According to a press release, the Appraisal Committee decided that enzalutamide is a cost-effective, well-tolerated treatment that delays chemotherapy, improving survival. The final draft guidance for enzalutamide is now being revised by consultees, who can appeal against it. Until NICE releases its final guidance, NHS agencies can decide locally on the funding of particular treatments.
NICE is also considering preliminary recommendations that go against the support of abiraterone (Zytiga, by Janssen) as a therapy for PC that has spread after non-effective treatment, for patients who have none to mild symptoms, or for whom chemotherapy was not indicated. The Appraisal Committee recognized abiraterone’s good tolerance but did not respond positively to the evidence of long-term benefit of abiraterone, on the grounds that estimates of cost-effectiveness were substantially above what the Committee thought was reasonable.
- Enzalutamide (Xtandi, by Astellas Pharma) is recommended — in its agreed marketing terms — as a treatment for metastatic hormone-relapsed PC in patients who have none to mild symptoms after previous therapy failed, and before chemotherapy is indicated. Additionally, the indication depends on the company providing patient access scheme discount.
- Abiraterone (Zytiga, by Janssen) is not yet recommended — within its agreed marketing terms — for the same position in the line of treatment for patients with no or mild symptoms or for whom therapy hasn’t been successful and cannot move to chemotherapy yet.
- The Appraisal Committee heard specialists claiming that when cytotoxic chemotherapy is indicated, the majority of patients would be recommended docetaxel. In the case of patients with no or mild symptoms, where chemotherapy can be delayed, supportive care including corticosteroids is recommended instead.
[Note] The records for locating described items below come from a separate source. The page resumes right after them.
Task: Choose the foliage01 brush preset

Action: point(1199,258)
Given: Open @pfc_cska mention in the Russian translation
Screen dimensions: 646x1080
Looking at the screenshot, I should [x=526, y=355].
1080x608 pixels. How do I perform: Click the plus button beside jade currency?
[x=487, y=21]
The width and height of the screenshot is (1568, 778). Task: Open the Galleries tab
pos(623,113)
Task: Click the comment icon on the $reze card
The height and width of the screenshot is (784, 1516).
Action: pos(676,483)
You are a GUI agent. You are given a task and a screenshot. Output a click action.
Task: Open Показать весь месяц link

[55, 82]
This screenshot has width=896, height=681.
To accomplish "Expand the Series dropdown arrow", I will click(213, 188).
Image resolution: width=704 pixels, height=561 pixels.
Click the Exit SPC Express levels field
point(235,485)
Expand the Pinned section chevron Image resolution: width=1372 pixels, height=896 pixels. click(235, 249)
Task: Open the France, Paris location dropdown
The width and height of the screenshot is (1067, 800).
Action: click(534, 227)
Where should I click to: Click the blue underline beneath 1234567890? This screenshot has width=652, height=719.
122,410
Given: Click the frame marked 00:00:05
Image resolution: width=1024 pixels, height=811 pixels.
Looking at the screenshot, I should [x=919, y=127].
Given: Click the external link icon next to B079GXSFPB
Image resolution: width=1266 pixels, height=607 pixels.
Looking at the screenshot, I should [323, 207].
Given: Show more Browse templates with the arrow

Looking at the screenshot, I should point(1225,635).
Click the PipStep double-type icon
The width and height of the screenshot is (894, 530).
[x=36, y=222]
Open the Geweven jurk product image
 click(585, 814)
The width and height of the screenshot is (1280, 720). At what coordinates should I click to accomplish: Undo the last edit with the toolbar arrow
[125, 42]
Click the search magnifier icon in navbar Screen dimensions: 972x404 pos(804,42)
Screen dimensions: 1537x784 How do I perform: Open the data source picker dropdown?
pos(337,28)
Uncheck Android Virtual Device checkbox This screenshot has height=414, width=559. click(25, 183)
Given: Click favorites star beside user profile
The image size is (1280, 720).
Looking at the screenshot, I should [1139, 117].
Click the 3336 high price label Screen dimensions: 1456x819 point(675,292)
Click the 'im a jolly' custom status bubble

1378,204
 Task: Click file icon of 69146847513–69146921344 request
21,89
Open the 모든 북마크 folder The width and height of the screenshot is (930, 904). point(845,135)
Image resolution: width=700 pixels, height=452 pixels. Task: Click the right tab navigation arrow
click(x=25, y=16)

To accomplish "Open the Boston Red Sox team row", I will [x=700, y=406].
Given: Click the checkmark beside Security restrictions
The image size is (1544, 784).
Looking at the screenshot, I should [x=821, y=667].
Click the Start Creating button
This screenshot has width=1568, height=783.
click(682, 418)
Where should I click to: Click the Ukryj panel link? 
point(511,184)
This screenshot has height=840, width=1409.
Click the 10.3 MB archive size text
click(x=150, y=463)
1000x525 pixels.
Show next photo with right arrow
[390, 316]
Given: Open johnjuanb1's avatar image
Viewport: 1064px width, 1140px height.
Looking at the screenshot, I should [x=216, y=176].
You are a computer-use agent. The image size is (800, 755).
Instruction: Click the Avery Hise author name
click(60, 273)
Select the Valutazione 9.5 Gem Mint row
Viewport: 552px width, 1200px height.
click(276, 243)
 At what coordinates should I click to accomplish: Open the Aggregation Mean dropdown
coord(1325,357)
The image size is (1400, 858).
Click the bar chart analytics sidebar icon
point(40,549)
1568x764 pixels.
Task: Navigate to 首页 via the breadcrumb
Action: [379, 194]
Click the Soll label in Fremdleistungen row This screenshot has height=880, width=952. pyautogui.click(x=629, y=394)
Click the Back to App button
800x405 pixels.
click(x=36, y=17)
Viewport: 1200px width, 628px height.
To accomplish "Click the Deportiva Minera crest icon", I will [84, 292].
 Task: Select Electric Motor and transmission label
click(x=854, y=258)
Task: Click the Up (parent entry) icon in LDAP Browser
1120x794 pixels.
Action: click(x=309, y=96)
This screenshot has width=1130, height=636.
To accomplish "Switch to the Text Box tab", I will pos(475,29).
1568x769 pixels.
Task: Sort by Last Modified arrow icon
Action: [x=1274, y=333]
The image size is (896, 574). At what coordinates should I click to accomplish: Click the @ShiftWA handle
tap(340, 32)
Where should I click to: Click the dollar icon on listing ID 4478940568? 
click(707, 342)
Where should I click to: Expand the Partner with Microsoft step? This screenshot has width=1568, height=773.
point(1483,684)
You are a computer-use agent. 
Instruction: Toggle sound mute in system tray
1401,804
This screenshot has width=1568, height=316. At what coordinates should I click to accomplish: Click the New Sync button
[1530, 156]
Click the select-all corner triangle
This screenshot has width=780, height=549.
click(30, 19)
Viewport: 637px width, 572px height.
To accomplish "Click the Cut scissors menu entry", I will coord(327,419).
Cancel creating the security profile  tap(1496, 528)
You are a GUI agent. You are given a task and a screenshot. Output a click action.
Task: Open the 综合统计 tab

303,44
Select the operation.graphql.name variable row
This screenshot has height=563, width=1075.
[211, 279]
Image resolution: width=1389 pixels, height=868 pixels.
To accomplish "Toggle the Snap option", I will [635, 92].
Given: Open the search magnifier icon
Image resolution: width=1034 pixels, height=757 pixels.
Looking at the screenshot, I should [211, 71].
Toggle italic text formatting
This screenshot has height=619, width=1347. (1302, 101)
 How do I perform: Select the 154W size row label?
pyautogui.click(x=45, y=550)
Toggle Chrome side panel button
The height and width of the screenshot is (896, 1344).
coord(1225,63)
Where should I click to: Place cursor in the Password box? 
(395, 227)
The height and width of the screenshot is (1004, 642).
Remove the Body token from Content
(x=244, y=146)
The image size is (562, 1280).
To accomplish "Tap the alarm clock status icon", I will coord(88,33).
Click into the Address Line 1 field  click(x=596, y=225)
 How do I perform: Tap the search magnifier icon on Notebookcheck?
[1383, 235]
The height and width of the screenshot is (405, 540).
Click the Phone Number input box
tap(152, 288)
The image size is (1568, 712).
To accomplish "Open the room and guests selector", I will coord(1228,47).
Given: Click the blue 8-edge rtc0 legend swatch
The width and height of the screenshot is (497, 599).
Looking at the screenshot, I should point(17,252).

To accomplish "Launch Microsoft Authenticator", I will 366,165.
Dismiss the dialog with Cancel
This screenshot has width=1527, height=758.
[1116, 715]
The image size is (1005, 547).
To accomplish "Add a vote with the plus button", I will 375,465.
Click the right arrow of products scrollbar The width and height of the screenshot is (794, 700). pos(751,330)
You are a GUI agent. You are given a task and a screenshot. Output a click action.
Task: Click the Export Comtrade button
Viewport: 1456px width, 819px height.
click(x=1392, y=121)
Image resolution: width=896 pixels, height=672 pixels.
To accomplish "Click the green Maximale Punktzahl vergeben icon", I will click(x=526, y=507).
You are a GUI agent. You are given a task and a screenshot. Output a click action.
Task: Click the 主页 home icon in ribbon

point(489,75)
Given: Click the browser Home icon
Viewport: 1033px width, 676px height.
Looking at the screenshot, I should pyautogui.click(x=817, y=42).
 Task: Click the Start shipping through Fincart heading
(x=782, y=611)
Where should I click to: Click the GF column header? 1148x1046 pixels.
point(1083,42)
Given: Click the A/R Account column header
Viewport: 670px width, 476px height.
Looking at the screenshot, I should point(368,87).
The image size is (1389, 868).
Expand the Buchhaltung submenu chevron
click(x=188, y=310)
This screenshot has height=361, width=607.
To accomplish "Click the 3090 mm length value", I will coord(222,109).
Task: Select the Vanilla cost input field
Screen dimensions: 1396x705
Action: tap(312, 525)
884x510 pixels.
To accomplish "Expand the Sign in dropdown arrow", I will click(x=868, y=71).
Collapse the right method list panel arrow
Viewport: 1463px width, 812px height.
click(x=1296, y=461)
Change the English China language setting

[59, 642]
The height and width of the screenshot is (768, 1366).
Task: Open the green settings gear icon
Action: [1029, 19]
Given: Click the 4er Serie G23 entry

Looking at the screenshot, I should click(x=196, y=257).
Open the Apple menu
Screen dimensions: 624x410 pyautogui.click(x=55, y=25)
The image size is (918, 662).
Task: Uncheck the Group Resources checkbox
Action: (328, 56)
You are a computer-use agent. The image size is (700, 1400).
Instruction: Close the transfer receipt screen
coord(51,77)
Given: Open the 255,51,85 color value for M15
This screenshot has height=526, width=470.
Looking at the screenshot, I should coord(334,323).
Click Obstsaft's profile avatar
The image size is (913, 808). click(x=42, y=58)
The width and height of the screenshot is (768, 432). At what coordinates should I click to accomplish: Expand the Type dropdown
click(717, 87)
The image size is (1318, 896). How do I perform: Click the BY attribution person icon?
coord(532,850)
Preliminary recommendations for abiraterone are now available for public consultation; consultees, healthcare professionals and interested members of the public can now comment on the document and will have the Committee’s full consideration. “In this final draft guidance we recommend enzalutamide as a treatment for patients whose prostate cancer has relapsed, but for whom chemotherapy is not yet clinically indicated. There are very few treatments available for patients at this stage of prostate cancer, so this is very good news,” commented Sir Andrew Dillon, NICE Chief Executive. “The evidence submitted for abiraterone was uncertain in terms of the extent of the quality of life and survival benefit. In addition, its current cost does not appear to justify its advantages, to patients, over current standard treatment. It is obviously disappointing not to be able to recommend at this point.”